Hatırlarmısınız, Ankara’da etrafı duvarlarla çevrili ORAN semtinde Milletvekillerinin Lojmanları vardı. İçeriye kuş bile serbest giremezdi. 1991 yılında SHP İzmir Milletvekili’nin oğlu Mustafa Güngör 24 Haziran tarihinde bir cinayete kurban gitti. Etrafı kameralarla çevrili, korunmalı Milletvekili Lojmanlarında bu cinayetin faili bulunamadı. Faili Meçhul bir cinayet. Cinayeti işleyen katilin yakalanmamasını anlamakta güçlük çekmekteyim.
Yer aynı 1998 senesi 25 Ekim. Milletvekili Lojmanları. Bir genç kız Milletvekili Lojmanlarına bir arkadaşını görmek için gider. Bu korunaklı mekanda aynı akşam genç kızın cansız bedenini, ziyarete gittiği arkadaşının evinin bahçesinde bulurlar. Bu konuda faili meçhul dosyaların arasında yerini aldı.
Bir çok faili meçhul cinayetlerin arasında, arabasının altına patlayıcı yerleştirilen değerli araştırmacı gazeteci rahmetli Uğur Mumcu cinayeti hala sırrını saklamaktayken, çok yakın bir tarihte 25 Eylül 2022’de yine bir Milletvekilinin evinde çalışan Nadira Kadirova, vekilin tabancası ile kalbine 2 el ateş ederek intihar ettiği söylendi. Bu konuda faili mechuller arasında yer alması gerekir. Konunun bilge kişisi değilim, ancak bir intihar tabanca ile beyne tek el ateşle oluşur.
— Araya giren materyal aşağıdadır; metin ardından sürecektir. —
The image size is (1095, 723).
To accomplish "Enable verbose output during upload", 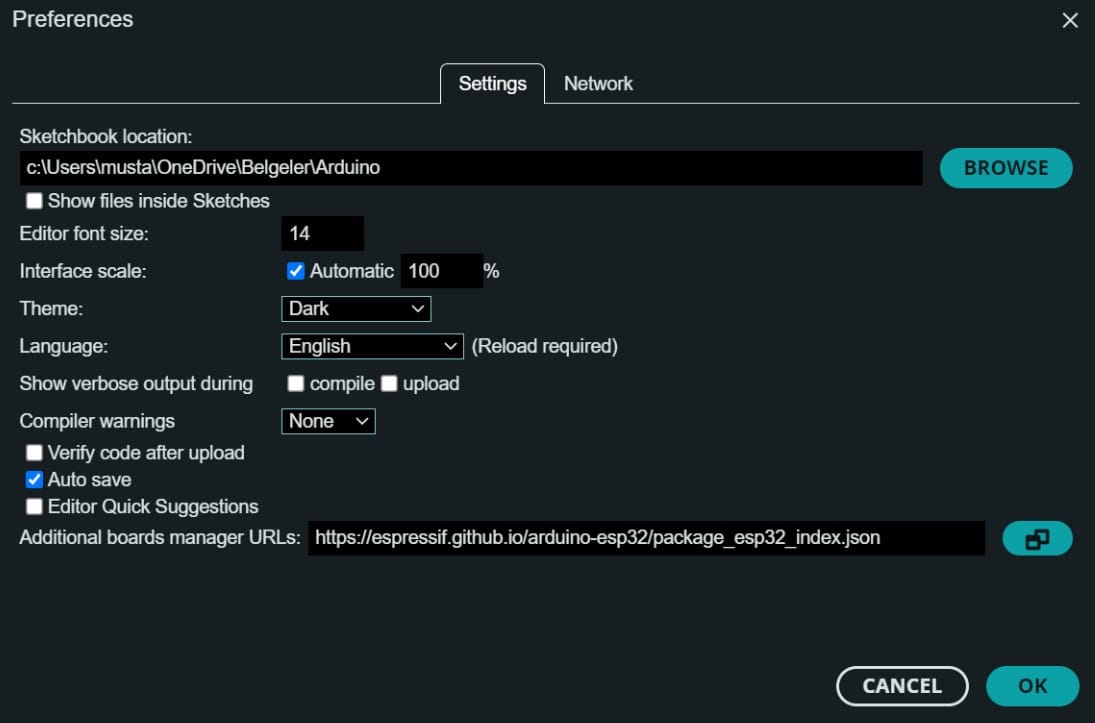I will coord(389,384).
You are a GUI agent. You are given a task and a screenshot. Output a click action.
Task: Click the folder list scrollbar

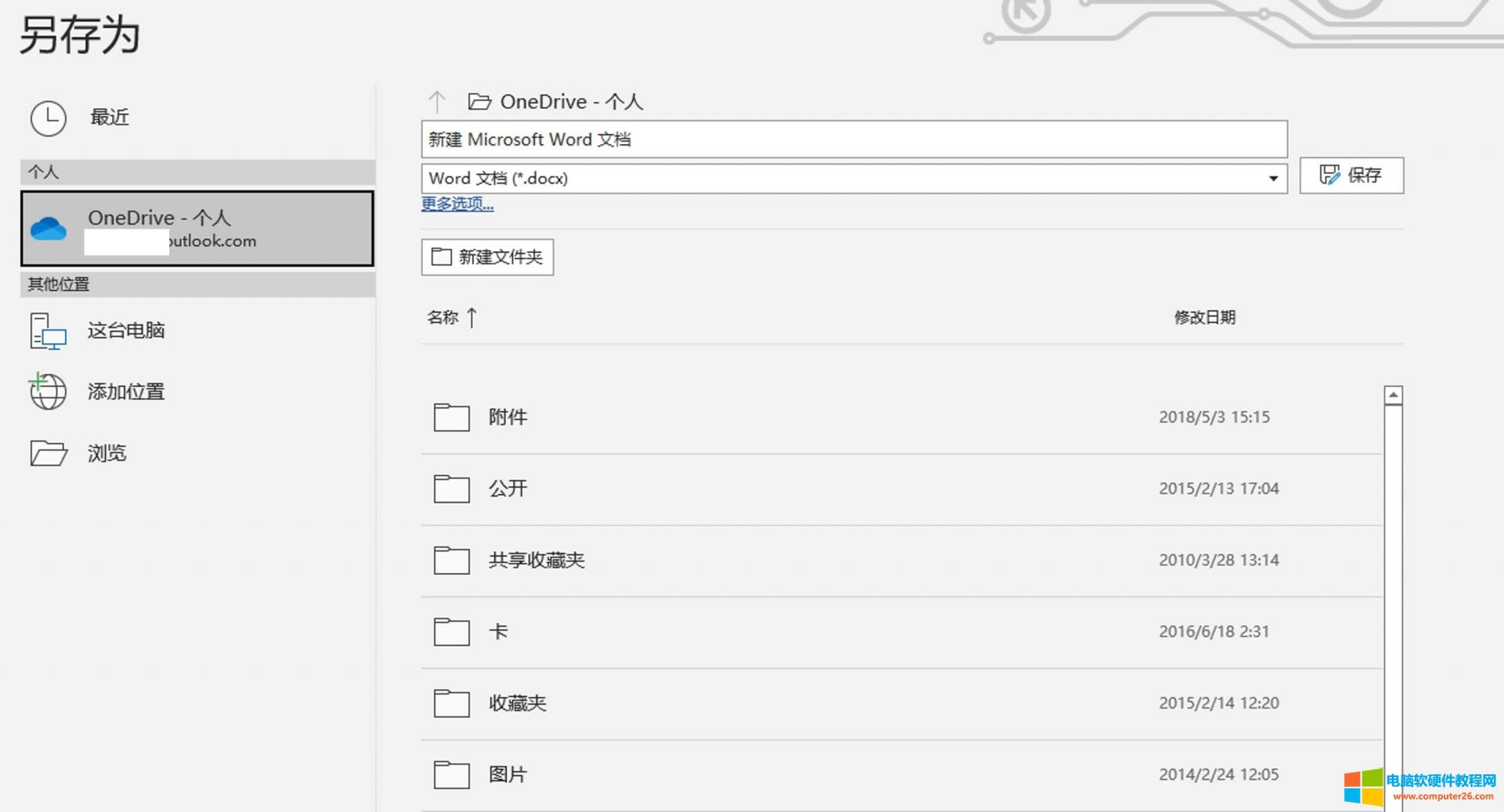tap(1392, 548)
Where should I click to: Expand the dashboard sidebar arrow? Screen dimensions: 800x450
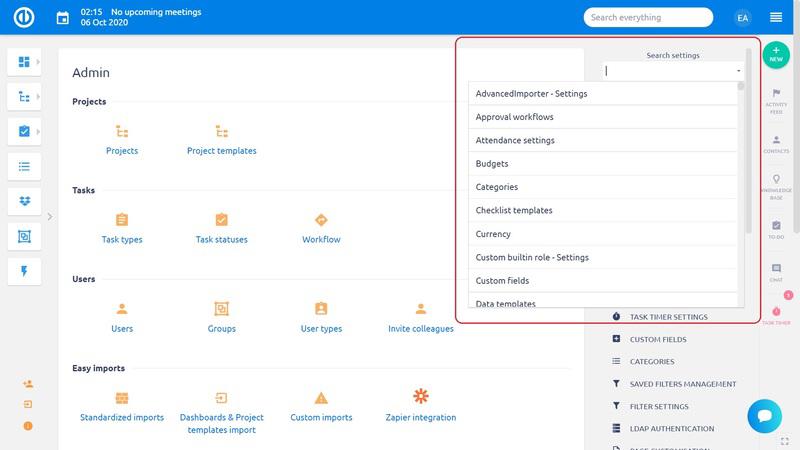click(x=38, y=62)
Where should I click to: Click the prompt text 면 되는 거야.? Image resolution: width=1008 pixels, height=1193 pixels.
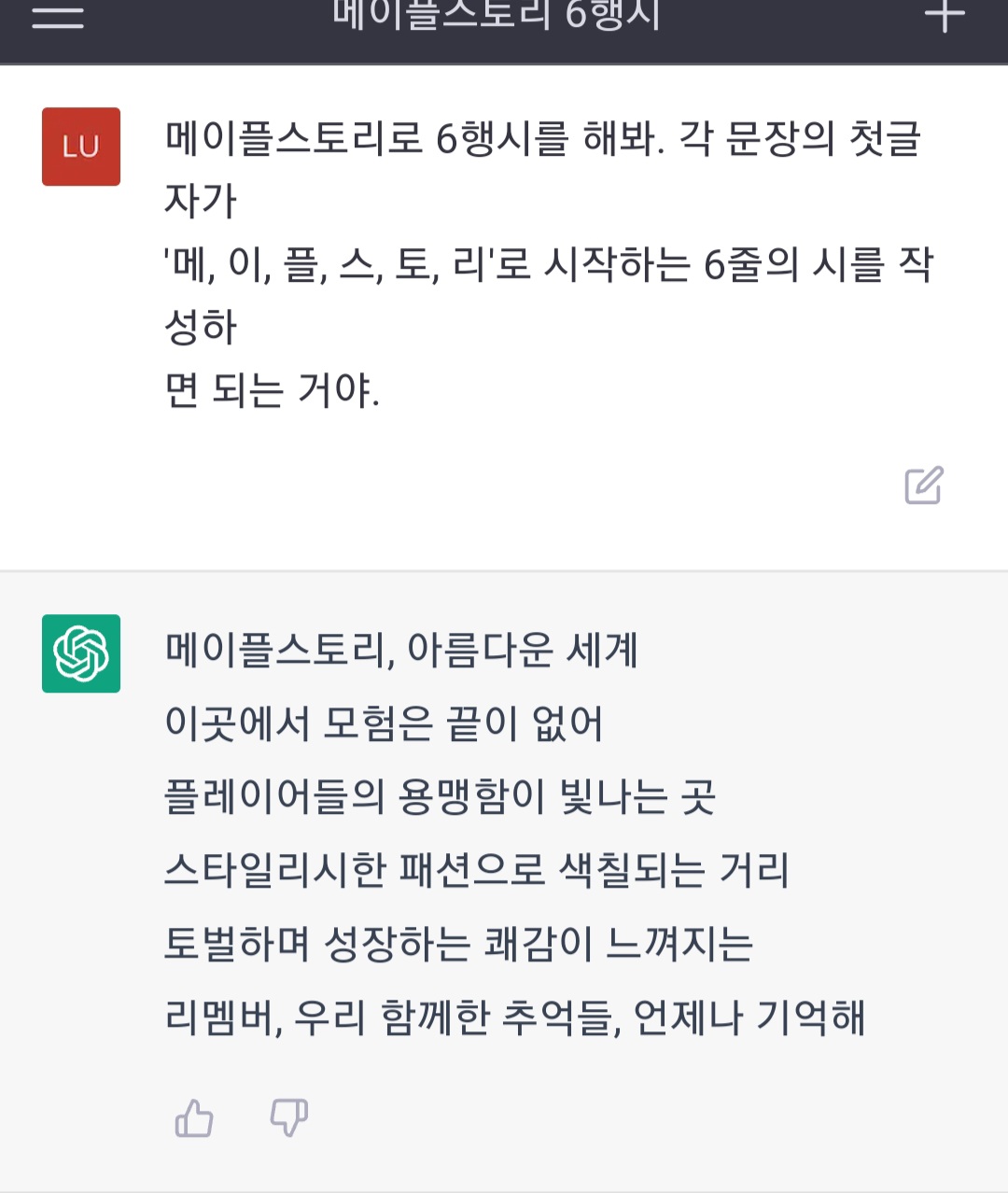(272, 389)
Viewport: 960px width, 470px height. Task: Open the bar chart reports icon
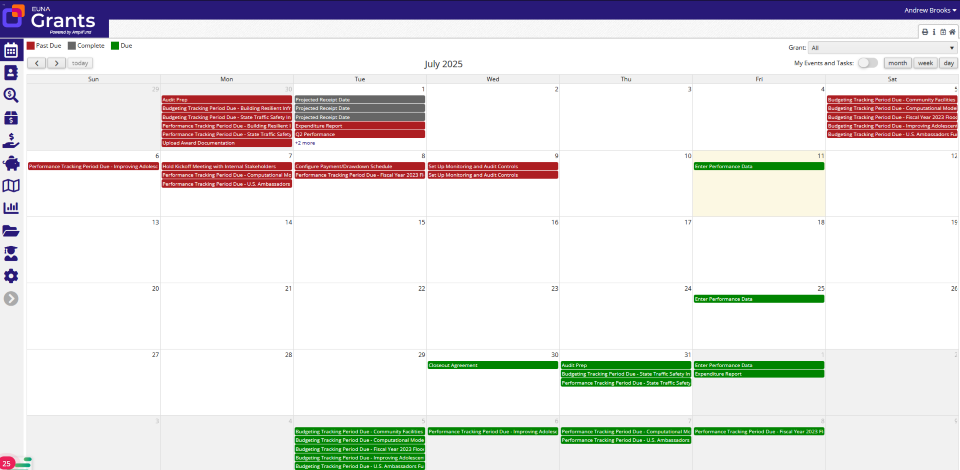click(11, 208)
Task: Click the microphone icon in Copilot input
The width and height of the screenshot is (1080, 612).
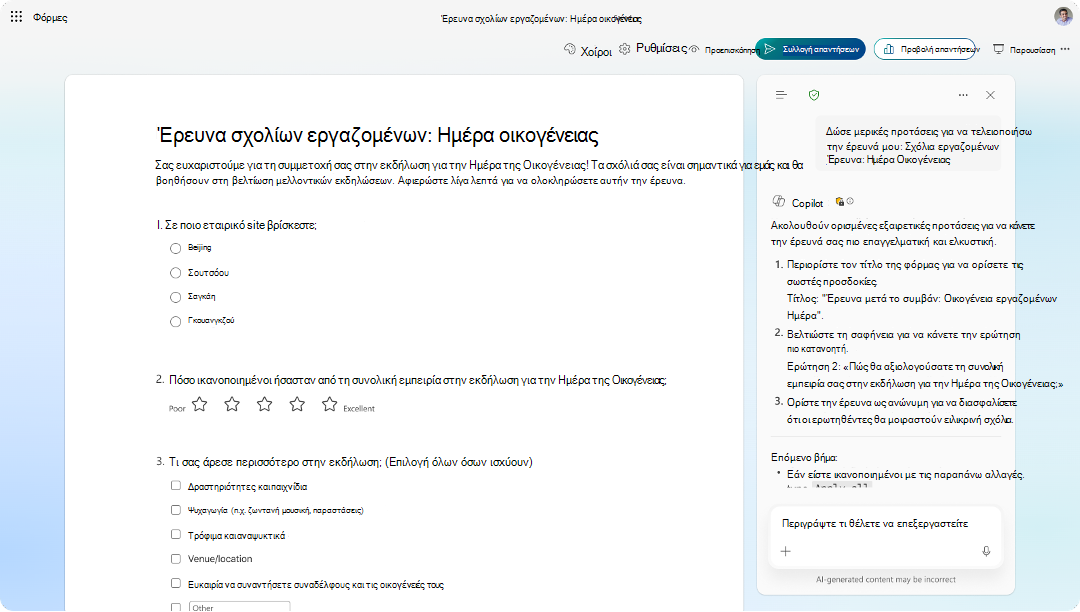Action: point(986,551)
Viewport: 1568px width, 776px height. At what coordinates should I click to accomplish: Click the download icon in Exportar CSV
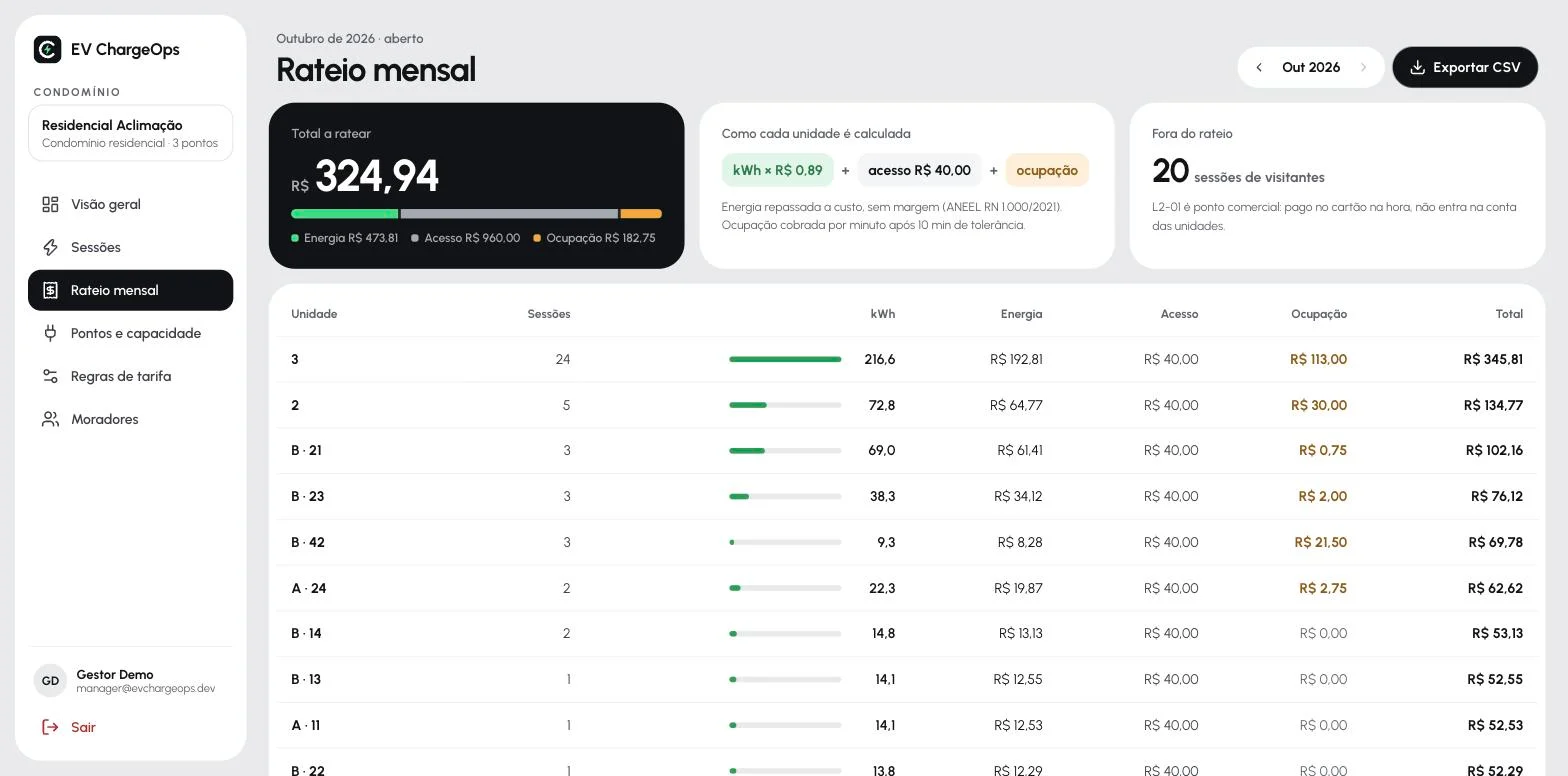1417,67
Kalbe çekilmiş olsa bile tabanca ilk ateşlendikten sonra ikinci el ateşin mümkün olmaması gerekir.
Geçtiğimiz 30 Aralık 2022’de, eski ülkü Ocaklarının Başkanı, Hacettepe Üniversitesi Öğretim Üyesi Doç. Dr. Sinan Ateş sokak ortasında motosikletli iki tetikçi tarafından herkesin gözü önünde öldürülür. 15 Temmuz darbe girişimi konusunda parti içi FETÖ komisyonu başkanı olarak çalıştığı ve bu görevinden istifa ettiği bilinmekte. Cinayet üzerinden 15 gün geçtiği halde hala tetikçinin bulunamaması, diğer yüzlerce FAİLİ MEÇHUL cinayetler gibi tozlu dosyaların arasında yerini alacağı endişesi içindeyim diye bir sözüm geldi söyledim hem nalına hem mıhına.